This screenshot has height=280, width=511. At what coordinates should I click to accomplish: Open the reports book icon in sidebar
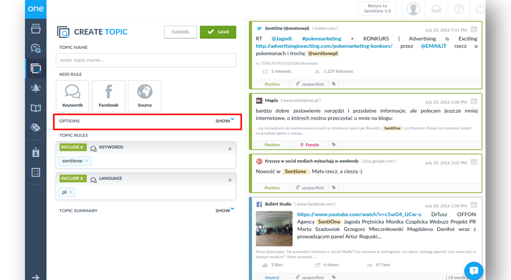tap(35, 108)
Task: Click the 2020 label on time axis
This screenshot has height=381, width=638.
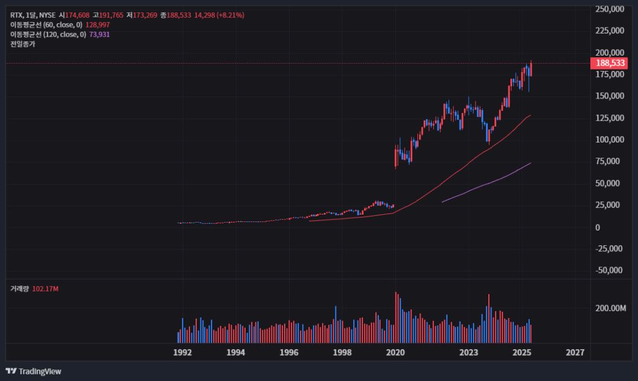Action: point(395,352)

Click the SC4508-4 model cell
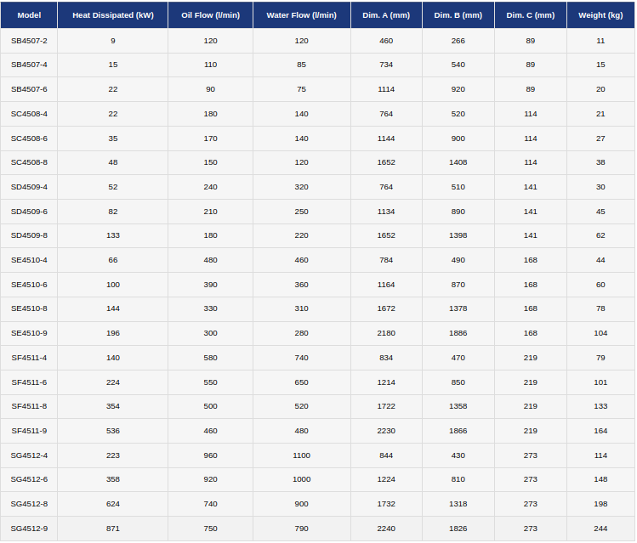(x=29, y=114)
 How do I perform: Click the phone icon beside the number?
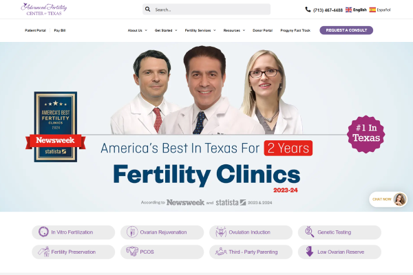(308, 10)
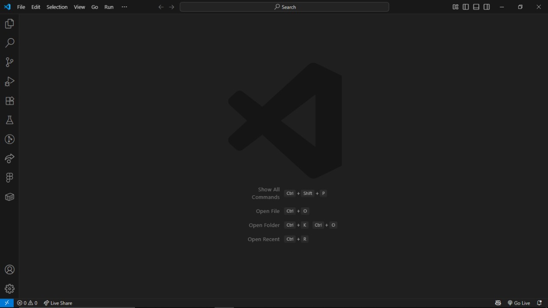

» **Work task**:
The records above are to be restated exactly, without their pictures.

» **Written solution**:
This screenshot has height=280, width=511. At what coordinates should I click to accomplish: Open the reports book icon in sidebar
tap(35, 108)
Task: Click the 2020 label on time axis
This screenshot has height=381, width=638.
Action: point(395,352)

Click the SC4508-4 model cell
(x=29, y=114)
 How do I perform: Click the phone icon beside the number?
(308, 10)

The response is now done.